I always understood it similar to the sefas emess's Pshat on why Avrohom was chosen to be the founder of our faith, namely because he wasn't that special and really it could have been anyone attuned to a search for Gd/truth. We all have the potential to become great regardless of our humble background: we neednt be born into greatness.
So too with Moshe, the Torah specifically deemphasizes his yichus to suggest that anyone can become a great leader.
I once read a peshat that the rerson the names of Moshe parents are not mentioned in parshas Shemos is because the thrust of the parsha is to teach us that Moshe had a human mother and father, rather than his specific family line.--Similar point to that of R Hirsch that the tTorah wants to emphasize Moshe human nature, although has a slight anti christian twist to it!!
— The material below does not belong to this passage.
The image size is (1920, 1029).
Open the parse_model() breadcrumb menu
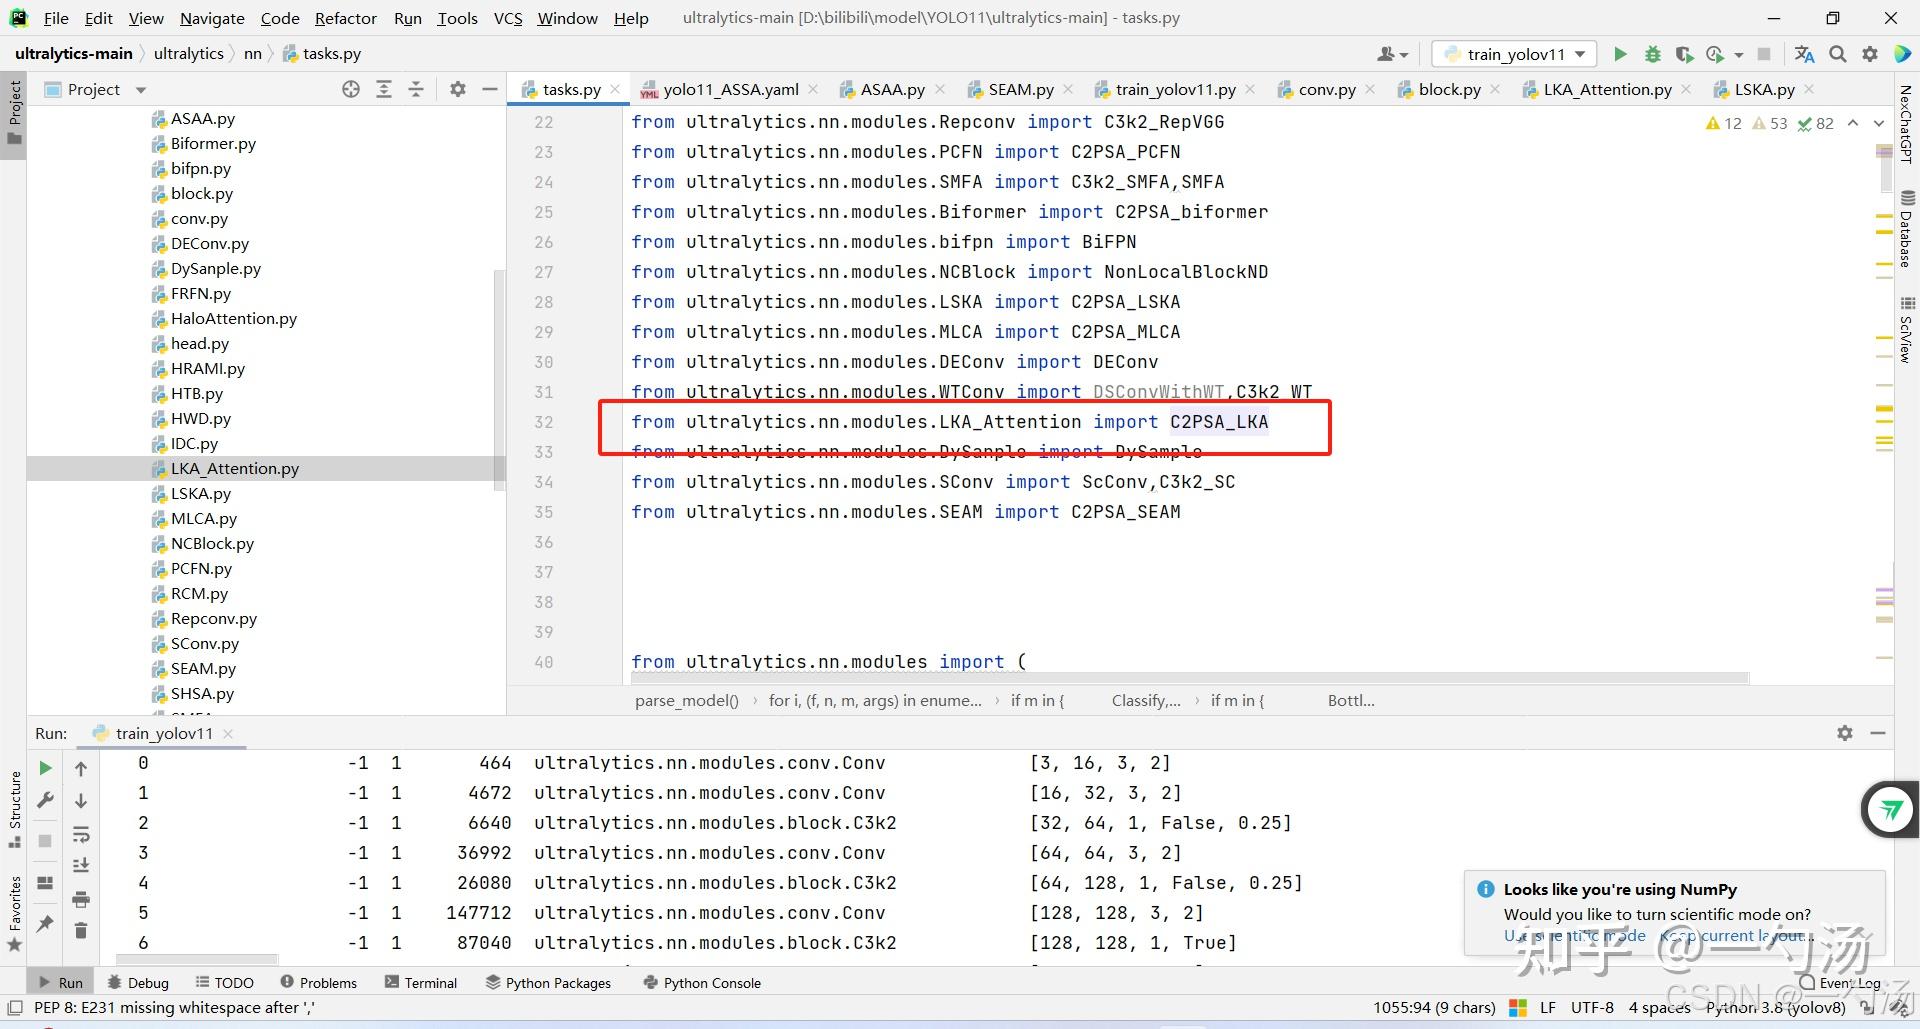pos(686,700)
On Thursday, January 15, 2015 at 8:14:59 AM UTC-5, rafi wrote:At the beginning of the parsha we are presented with the genealogy of Moshe and Aaron (and other prominent members of shevet Levi). The obvious question is why did the Torah wait until now to tell us who Moshe’s family was? We were introduced to Moshe when he was a child (although we don’t know his parents yet – “a man from the house of Levi…”) – since then we have followed his progress quite closely (not withstanding some missing years when he allegedly became king of Ethiopia etc) – only now when he is 80 years old are we told about his family.
R Hirsch suggests that we need to look at the placement of the genealogy more closely. After Pharaoh increases the hardship as a response to Moshe’s plea so that the Jews now need to collect their own straw it looks like the mission has failed. Moshe complains to Hashem that he has just made things worse. Hashem’s response is… now things will start to happen! Moshe is about to carry out the plagues and perform wonders in the land of Egypt – this gives rise to the well founded possibility, that Moshe was going to be thought of as a god (this is even hinted in the next passuk after the genealogy where Hashem tells Moshe that he will make him an “Elohim” to Pharaoh…). It was therefore of vital importance that this idolatrous notion is emphatically discarded - before Moshe begins to carry out the plagues and miracles. Moshe was a human, born to human parents of a human family. This also seems to be one of the reasons that Moshe’s kever was hidden – so that it wouldn’t become a shrine.